The strain on urban trauma centers to treat gunshot wounds could be made worse by Medicaid funding cuts, a new study warns.
Researchers at Northwestern Medicine and the University of Michigan analyzed emergency department and inpatient visits for firearm injuries between 2016 and 2021.
The average annual costs held steady at around $1.2 billion through 2019. But pandemic-era surges in violence caused the costs to jump to $1.6 billion in 2021 — a 33% increase from 2019, researchers found in the study published on Sept. 26 in the JAMA Health Forum.
The total cost of initial treatment for gunshot wounds from 2016 to 2021 totaled $7.7 billion. Of that, over half was billed to Medicaid, researchers determined.
Despite that dependency on Medicaid, reimbursements from the federal health care program often fall short of covering the actual treatment costs, the researchers point out in their study.
That leaves the safety-net hospitals “on the front lines of the gun violence epidemic to absorb substantial losses,” according to a news release from Northwestern Medicine.

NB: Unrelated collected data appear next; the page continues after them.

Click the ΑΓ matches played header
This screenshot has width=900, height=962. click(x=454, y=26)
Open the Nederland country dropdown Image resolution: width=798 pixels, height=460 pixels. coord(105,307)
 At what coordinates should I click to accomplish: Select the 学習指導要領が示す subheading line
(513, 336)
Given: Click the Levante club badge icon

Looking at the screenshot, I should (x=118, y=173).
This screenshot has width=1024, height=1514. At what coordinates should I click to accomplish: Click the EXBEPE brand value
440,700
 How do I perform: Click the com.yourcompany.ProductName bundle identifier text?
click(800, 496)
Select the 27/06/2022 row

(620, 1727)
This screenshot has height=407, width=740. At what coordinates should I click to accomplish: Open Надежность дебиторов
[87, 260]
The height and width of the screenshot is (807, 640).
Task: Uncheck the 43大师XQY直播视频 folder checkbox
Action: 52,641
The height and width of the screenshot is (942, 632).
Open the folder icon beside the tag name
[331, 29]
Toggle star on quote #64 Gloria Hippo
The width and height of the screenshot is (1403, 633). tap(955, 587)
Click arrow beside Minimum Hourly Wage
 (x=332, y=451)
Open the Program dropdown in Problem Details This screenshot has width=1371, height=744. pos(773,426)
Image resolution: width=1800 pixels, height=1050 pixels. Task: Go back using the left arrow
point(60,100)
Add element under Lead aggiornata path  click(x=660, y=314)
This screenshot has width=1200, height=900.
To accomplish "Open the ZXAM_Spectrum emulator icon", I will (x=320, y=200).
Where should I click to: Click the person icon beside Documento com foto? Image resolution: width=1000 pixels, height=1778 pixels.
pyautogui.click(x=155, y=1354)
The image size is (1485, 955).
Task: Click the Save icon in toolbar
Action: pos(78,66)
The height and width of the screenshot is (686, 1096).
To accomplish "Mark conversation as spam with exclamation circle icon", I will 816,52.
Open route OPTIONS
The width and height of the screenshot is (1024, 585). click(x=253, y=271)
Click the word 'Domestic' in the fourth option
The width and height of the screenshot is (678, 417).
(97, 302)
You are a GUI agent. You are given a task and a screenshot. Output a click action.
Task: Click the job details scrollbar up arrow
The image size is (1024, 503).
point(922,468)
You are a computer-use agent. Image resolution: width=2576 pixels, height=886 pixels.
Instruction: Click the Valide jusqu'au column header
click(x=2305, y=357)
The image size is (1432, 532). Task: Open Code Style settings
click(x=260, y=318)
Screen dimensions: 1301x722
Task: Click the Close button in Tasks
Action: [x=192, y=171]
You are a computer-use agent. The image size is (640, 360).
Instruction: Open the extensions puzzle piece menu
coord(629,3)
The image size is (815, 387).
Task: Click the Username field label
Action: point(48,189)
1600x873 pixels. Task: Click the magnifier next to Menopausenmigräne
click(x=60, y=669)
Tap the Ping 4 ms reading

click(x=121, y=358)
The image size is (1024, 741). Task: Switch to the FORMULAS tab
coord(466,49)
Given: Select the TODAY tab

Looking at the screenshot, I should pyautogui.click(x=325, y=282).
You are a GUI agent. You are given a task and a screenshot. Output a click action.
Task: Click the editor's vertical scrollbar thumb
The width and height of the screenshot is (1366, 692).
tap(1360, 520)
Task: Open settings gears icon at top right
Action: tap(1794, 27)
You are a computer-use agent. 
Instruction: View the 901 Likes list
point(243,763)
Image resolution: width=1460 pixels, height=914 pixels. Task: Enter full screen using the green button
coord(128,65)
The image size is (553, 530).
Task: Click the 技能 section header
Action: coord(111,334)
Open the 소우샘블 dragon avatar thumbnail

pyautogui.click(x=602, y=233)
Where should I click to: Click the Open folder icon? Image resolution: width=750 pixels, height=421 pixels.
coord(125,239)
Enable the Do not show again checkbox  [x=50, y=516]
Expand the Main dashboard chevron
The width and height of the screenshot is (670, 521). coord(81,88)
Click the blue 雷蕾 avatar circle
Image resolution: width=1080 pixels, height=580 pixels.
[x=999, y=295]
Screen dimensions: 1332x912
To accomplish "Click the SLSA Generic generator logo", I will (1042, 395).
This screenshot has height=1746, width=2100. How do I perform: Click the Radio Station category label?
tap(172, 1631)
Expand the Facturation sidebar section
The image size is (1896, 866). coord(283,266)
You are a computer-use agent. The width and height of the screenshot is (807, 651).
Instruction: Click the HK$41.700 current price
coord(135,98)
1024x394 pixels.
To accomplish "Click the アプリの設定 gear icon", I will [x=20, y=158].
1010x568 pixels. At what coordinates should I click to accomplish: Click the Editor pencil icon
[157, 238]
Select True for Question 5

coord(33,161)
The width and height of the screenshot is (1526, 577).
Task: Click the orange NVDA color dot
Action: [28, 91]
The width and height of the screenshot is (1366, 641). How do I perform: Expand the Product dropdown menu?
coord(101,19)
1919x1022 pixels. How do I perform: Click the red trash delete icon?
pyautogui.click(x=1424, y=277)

“Gun injuries are a source of financial strain on hospitals, particularly large safety-net trauma center hospitals that often operate on thin margins,” Alexander Lundberg, emergency medicine professor at Northwestern University Feinberg School of Medicine and corresponding author of the study, said in the release.
Breaking it down
The largest share of costs went toward treating patients who were Black, male and from low-income areas, according to the press release. The researchers analyzed hospital records from six states: Arkansas, Florida, Maryland, Massachusetts, New York and Wisconsin.
Researchers also note that their findings likely underestimate the total financial toll of firearm injuries because they only include the initial hospital stay or emergency visit. That leaves out the costs for the ambulance, rehabilitation and follow-up visits.
The annual cost of treatment for pediatric patients also grew 54% from 2019 to 2021, according to the study, showing how more and more children are being victimized by shootings.
“In addition to the overall price tag of hospital care for firearm injury, we found that $684 million of those costs were for patients younger than 18 years old,” Regina Royan, first study author and assistant professor of emergency medicine and neurology at the University of Michigan, said in the release.
The study’s authors point out that the recent congressional cuts to Medicaid will only cause more trouble for trauma centers, especially those caring for low-income patients.
“Medicaid funding cuts could further financially destabilize trauma centers,” Anne Stey, a study co-author and a Northwestern Medicine trauma surgeon, said in the release. “Some could close, or stop being trauma centers that provide the high-level and life-saving trauma care that all American families need after car accidents, falls and bike accidents.”
Story ideas
Reporters looking to cover the extensive impacts of Medicaid cuts can learn from this study.
For example, look at the trauma centers in your coverage area: Were they already struggling before the pandemic surge in gun violence and the more recent cuts to Medicaid? What populations are they serving?
Another idea is to look at your state’s data on Medicaid and Medicare reimbursements by hospital and determine which trauma centers depend on federal funding the most. Talk to the hospital’s management, staff and patients. What impacts are they worried about? How do they plan on surviving?
Finally, a future story idea could be to determine how many trauma centers end up closing or losing their level one designation because of cuts to Medicaid. How is the community impacted by that?